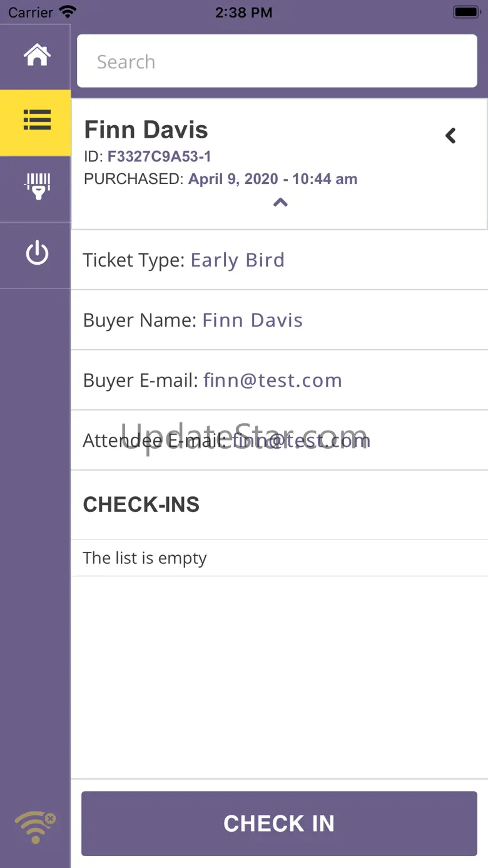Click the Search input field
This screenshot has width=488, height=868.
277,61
==
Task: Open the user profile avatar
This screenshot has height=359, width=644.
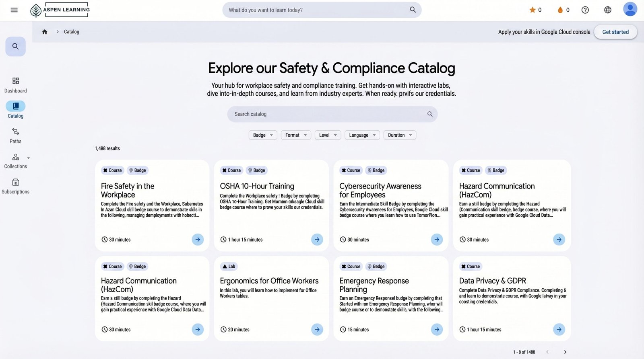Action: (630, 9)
---
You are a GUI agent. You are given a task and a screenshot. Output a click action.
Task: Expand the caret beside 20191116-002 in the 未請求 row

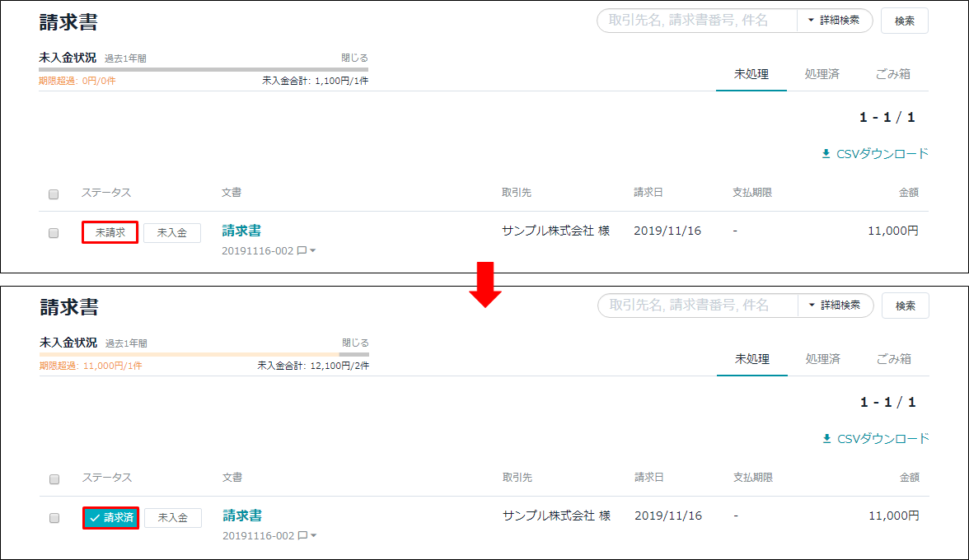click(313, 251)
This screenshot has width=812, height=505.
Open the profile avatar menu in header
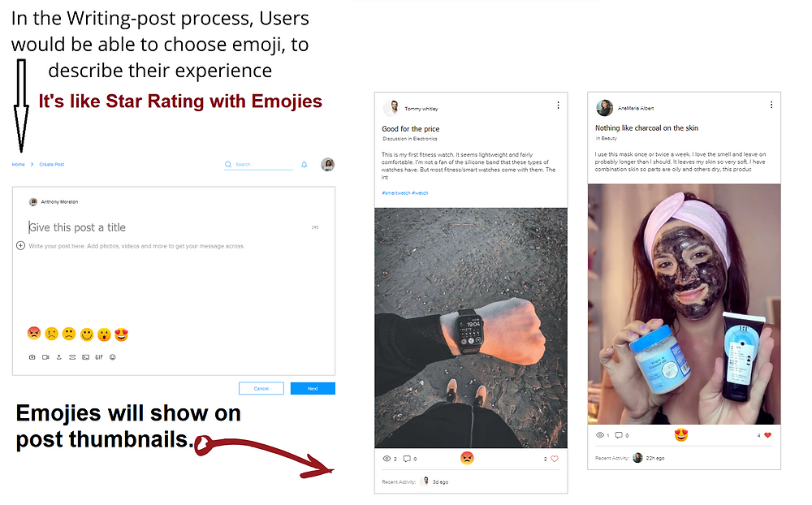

Task brief » Scan the material above. Extract every line in which the word "avatar" occurs.

Answer section »
Task: Open the user profile avatar
Open the profile avatar menu in header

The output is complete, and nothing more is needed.